Ill-fitting bullet-proof vests, riot helmets, .303 Enfield rifles, World War II carbine sub-machine guns, bulky self-loading rifles and vehicles that cannot speed over 50 kmph — this is the ammunition the Mumbai police has to counter a terror attack of the magnitude of the one Mumbai has battled for over 48 hours.
The terrorists, armed with sophisticated weapons such as AK-47s and hand grenades, left the Mumbai police weak and exposed their ill preparedness.
Without a match for the terrorists’ ammunition and losing some top officers to their bullets, the police had no option but to wait for the National Security Guard (NSG) commandos to arrive.
The NSG are not only armed to the teeth but are also well trained to deal with such situations.
This is not the first time that a city’s police force has shown helpless dependence on the NSG.
On September 24, 2002, when young, armed militants attacked the world acclaimed Swaminarayan Temple at Akshardham, the Gujarat police faced a similar problem.

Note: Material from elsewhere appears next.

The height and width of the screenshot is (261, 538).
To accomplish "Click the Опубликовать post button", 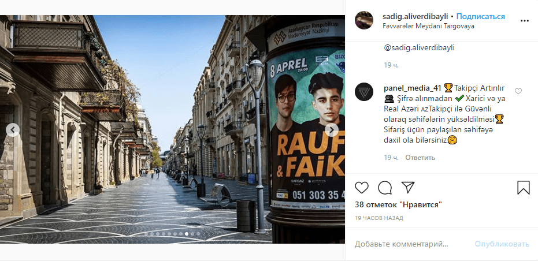I will tap(502, 244).
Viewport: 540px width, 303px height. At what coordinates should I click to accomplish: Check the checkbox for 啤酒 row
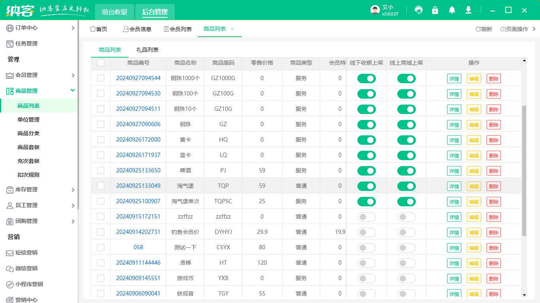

For lack of enough equipment or expertise, they were forced to wait for the NSG to arrive from Delhi.
The Mumbai police have tried to create a similar set up here with the recent formation of the ‘Quick Reaction Teams’ (QRT).
The idea of the QRT is to deal with such emergencies and the police had planned to give them equipment and training on the lines of the NSG. The project, however, has hit bureaucratic roadblocks.
The Mumbai police, in fact, do not even have enough cartridges to provide members of the QRT routine training.
Police officials refuse to say anything on record but off-the-record admit that no police force in any city in India is equipped or trained to handle an attack as well planned and intensive as the one Mumbai is facing now.
“Right now the NSG is our only hope and option,” said a top policeman.